Documented in epicorex

#' @title Fit epicorex to a dataset
#' @description Function which implements the CorEx algorithm for data with features of typical biomedical data such as continuous variables, missing data and under-sampled data, and extended to accommodate mixed marginal descriptions (i.e. mixed data types)
#' @details
#' This function is an extension of the biocorex function to allow for mixed data-types as typically found in epidemiological datasets - e.g. categorical data + continuous data for example.
#' @param data Data provided by user. Allows for mixed data types. Eg categorical or binomial or continuous or discrete in same dataset
#' @param n_hidden An integer number of hidden variables to search for. Default = 1.
#' @param dim_hidden Each hidden unit can take \code{dim_hidden} discrete values. Default = 2
#' @param marginal_description Character string which determines the marginal distribution of the data. For epicorex, marginal_description must be a vector of strings of length equal to the number of columns in \code{data}. Allowable marginal descriptions are: gaussian, discrete, bernoulli currently - more may be added later.
#' @param smooth_marginals Boolean (TRUE/FALSE) which indicates whether Bayesian smoothing of marginal estimates should be used.
#' @param eps The maximal change in TC across 10 iterations needed signal convergence
#' @param verbose Default FALSE. If TRUE, epicorex feeds back to user the iteration count and TCS each iteration. Useful to see progression if fitting a larger dataset.
#' @param repeats How many times to run epicorex on the data using random initial values. Corex will return the run which leads to the maximum TC. Default is 1. For a new dataset, recommend to leave it as 1 to see how long epicorex takes, however for more trustworthy results a higher numbers recommended (e.g. 25).
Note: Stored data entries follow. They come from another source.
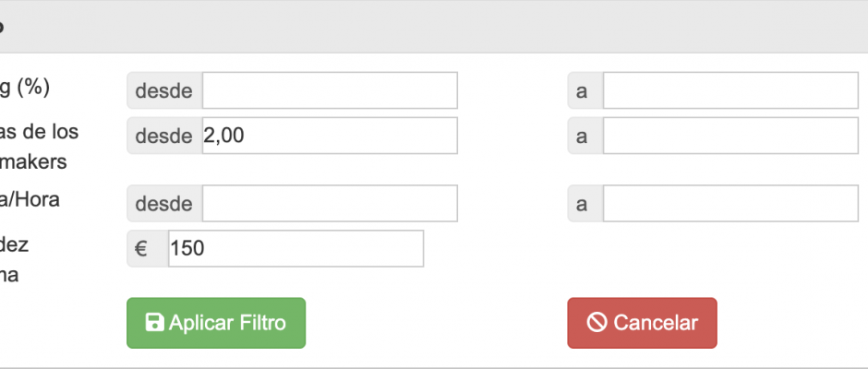
Task: Click the 'desde' label in Fecha/Hora row
Action: pyautogui.click(x=163, y=204)
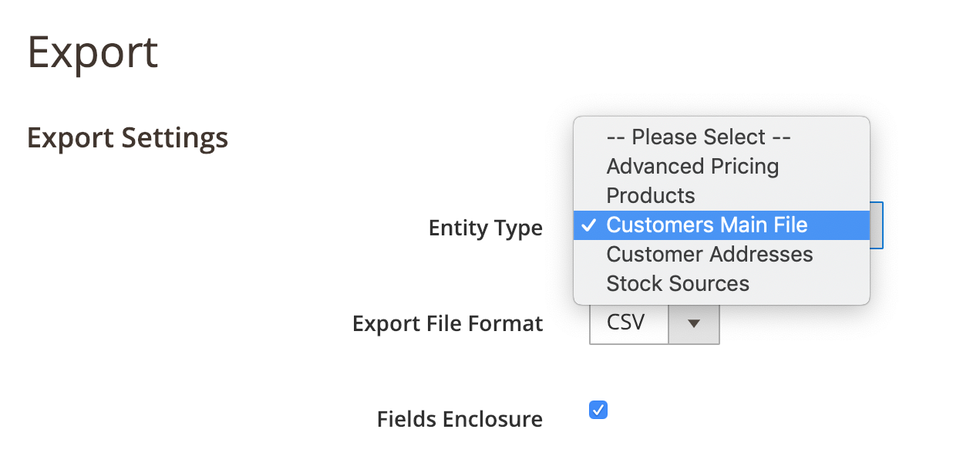Click the Entity Type field label
Viewport: 980px width, 453px height.
485,228
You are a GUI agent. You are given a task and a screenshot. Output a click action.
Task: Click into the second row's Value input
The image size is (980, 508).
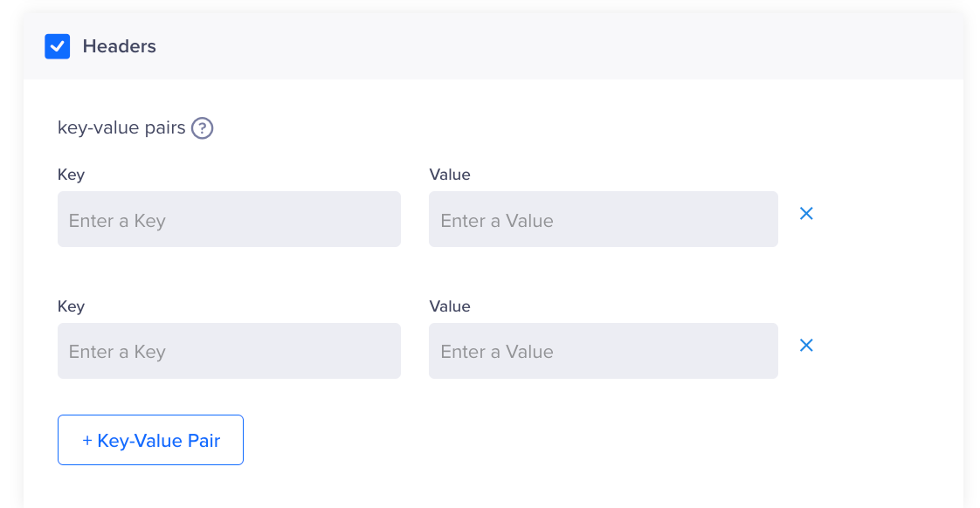point(603,351)
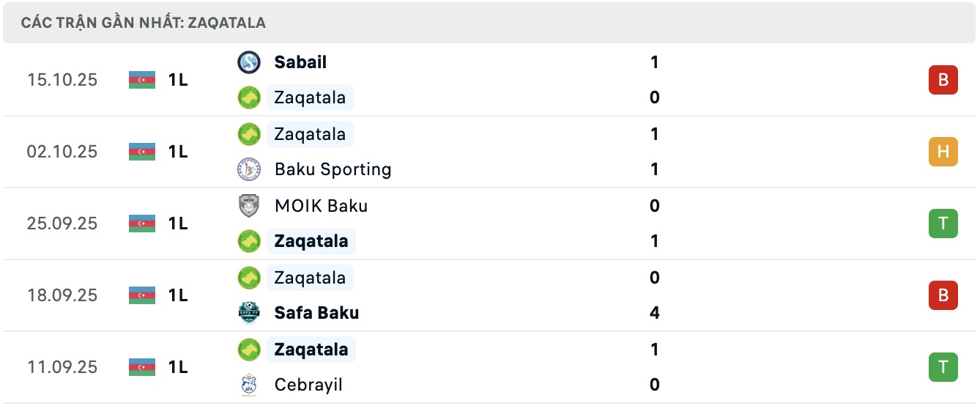Click the orange H draw badge
980x406 pixels.
point(943,152)
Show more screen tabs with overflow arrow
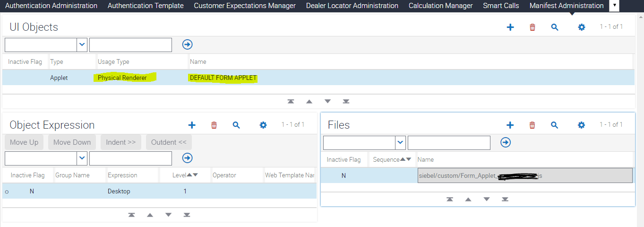 (x=614, y=6)
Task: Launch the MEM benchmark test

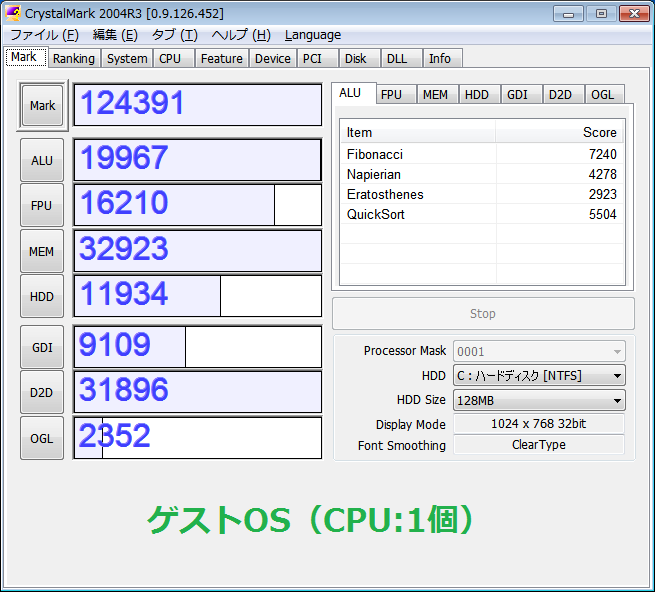Action: pyautogui.click(x=42, y=251)
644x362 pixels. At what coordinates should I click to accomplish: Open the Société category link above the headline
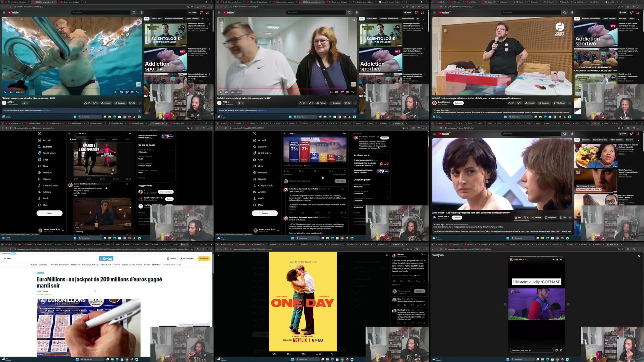click(40, 273)
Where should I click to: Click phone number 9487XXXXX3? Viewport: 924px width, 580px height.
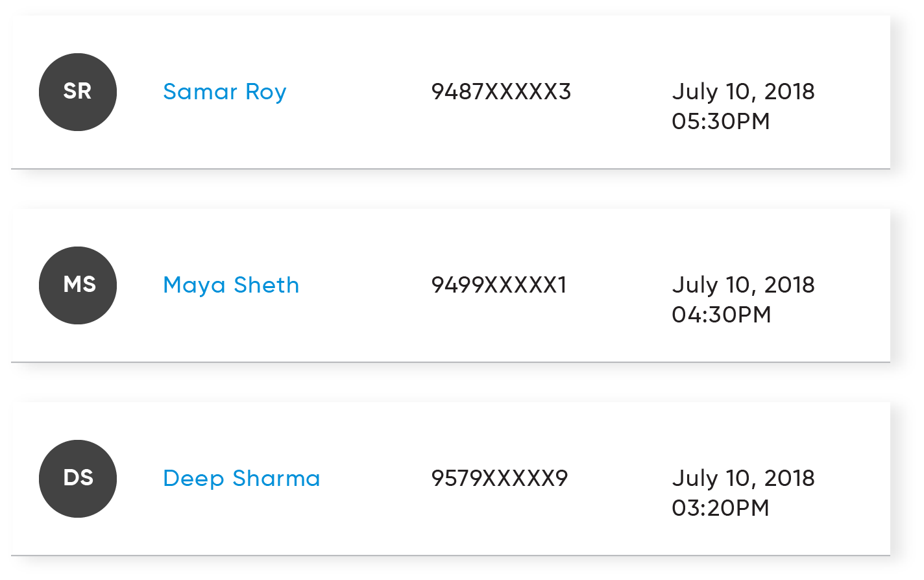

#' @param return_all_runs Default FALSE. If FALSE epicorex returns a single object of class rcorex. If TRUE epicorex returns all runs of epicorex as a list - the length of which = \code{repeats}. In this case the returned results are not rcorex objects, but have the same components of an rcorex object with class list.
#' @param max_iter numeric. Maximum number of iterations before ending. Default = 100
#' @param negcheck_iter numeric. Number of iterations at which to check for persistent negative total tcs. IF detected the corex run stops. The default is 30.
#' @param neg_limit numeric. At the negcheck_iter number of iterations, all prior iterations are checked versus this value. If all values are below this value, persistent negative tcs is declared. This is an indication that some data is not well described by the marginal description used. The default is -1.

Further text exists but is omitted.